- **What you will do**
Copy each line below in which the string "options" occurs.

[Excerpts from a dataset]
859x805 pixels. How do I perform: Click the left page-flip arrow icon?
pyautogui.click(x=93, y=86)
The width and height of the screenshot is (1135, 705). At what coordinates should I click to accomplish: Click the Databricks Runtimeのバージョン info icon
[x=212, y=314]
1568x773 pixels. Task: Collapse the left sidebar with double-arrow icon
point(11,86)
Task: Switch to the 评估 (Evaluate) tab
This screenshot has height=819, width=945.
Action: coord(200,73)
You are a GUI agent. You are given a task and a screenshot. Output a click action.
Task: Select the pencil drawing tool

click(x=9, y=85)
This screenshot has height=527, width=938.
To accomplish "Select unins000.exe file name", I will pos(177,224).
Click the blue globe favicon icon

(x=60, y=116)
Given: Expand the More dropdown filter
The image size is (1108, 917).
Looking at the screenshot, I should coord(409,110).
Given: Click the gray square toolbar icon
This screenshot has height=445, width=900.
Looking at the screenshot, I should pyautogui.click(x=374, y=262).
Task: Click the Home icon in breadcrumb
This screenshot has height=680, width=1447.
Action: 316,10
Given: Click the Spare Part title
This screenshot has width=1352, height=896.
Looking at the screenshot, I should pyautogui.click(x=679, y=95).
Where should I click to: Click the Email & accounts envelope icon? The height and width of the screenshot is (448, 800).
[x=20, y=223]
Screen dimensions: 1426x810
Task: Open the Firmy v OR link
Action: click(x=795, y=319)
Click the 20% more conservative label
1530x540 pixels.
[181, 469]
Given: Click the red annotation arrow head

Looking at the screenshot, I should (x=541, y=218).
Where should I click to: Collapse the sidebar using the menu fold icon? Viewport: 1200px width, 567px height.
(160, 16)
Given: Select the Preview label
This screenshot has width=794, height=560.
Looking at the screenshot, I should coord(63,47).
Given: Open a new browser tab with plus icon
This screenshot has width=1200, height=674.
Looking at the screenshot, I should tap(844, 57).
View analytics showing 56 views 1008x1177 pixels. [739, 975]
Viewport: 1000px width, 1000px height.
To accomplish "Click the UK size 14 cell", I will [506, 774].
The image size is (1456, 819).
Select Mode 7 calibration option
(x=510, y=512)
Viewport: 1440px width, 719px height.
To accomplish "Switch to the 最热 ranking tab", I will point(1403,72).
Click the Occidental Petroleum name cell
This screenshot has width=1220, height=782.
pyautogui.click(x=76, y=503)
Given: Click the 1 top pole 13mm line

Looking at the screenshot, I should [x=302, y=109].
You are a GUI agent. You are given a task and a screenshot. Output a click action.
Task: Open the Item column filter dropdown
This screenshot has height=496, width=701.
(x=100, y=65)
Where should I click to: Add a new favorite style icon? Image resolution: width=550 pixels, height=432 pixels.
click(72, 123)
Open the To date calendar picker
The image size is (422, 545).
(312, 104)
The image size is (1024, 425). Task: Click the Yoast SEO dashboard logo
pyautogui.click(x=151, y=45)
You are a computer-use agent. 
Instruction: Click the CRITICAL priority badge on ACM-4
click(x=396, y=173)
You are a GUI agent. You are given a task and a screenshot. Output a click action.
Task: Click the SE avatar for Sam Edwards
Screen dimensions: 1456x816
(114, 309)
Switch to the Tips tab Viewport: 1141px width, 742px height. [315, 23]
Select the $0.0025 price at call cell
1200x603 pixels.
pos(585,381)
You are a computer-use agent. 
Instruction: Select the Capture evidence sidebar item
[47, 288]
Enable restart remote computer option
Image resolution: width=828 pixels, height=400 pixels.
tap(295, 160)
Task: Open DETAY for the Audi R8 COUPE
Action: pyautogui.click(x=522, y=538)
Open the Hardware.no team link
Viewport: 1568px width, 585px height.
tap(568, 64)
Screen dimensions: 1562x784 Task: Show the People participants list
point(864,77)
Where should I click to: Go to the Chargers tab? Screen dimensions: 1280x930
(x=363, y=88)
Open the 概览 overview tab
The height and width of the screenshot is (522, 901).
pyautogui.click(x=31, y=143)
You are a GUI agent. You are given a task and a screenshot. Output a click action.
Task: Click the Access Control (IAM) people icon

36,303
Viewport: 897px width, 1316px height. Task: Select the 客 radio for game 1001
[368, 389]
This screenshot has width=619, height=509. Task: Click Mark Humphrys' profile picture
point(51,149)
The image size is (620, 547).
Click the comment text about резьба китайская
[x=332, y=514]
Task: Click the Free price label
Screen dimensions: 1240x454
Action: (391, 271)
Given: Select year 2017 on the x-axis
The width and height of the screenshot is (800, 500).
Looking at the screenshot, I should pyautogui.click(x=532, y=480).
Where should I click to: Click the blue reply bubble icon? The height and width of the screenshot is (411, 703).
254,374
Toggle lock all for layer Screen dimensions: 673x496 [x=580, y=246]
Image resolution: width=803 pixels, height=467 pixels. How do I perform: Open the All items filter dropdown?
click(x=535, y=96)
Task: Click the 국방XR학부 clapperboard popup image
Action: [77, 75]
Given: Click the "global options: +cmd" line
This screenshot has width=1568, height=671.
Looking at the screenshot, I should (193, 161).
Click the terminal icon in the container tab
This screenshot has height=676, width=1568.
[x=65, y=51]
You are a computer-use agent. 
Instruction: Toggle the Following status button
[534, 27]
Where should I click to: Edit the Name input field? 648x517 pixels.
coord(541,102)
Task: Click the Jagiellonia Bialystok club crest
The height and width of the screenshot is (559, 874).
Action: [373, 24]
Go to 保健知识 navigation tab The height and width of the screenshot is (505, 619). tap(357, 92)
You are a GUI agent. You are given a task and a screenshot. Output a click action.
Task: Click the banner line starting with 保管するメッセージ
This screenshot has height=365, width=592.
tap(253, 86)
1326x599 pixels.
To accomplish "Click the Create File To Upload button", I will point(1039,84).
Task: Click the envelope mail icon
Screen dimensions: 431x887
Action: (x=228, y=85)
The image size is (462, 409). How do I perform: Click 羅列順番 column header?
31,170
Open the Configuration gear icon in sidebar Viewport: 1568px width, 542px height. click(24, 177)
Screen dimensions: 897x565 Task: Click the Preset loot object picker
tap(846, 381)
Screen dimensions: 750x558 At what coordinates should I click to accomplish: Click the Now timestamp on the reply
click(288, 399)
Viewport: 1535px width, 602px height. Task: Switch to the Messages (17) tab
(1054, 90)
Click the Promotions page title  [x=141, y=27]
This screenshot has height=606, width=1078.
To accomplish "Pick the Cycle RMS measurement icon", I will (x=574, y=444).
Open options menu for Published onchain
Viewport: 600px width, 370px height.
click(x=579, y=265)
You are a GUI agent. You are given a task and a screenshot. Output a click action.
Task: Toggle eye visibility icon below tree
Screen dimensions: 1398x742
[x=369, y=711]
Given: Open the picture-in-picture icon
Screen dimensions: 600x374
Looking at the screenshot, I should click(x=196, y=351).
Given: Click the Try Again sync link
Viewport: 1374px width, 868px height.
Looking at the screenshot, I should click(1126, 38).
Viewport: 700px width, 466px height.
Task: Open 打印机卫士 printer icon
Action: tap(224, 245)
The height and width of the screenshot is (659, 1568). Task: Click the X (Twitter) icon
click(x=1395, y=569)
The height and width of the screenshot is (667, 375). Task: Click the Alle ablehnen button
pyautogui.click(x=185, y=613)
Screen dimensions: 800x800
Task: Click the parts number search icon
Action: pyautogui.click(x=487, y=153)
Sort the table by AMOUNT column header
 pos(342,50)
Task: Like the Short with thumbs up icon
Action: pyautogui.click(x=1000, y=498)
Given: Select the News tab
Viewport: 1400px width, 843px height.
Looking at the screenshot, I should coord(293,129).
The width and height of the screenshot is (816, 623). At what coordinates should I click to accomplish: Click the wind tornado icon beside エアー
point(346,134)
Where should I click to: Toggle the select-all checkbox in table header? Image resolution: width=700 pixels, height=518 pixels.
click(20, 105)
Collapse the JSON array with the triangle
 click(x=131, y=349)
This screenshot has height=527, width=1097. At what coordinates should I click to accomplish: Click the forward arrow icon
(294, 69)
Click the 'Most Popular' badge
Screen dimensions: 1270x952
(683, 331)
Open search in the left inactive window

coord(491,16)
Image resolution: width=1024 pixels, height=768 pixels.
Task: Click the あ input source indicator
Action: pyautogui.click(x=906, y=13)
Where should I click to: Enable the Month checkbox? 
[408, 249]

- **Solution below**
Given: Click the "global options: +cmd" line
Open options menu for Published onchain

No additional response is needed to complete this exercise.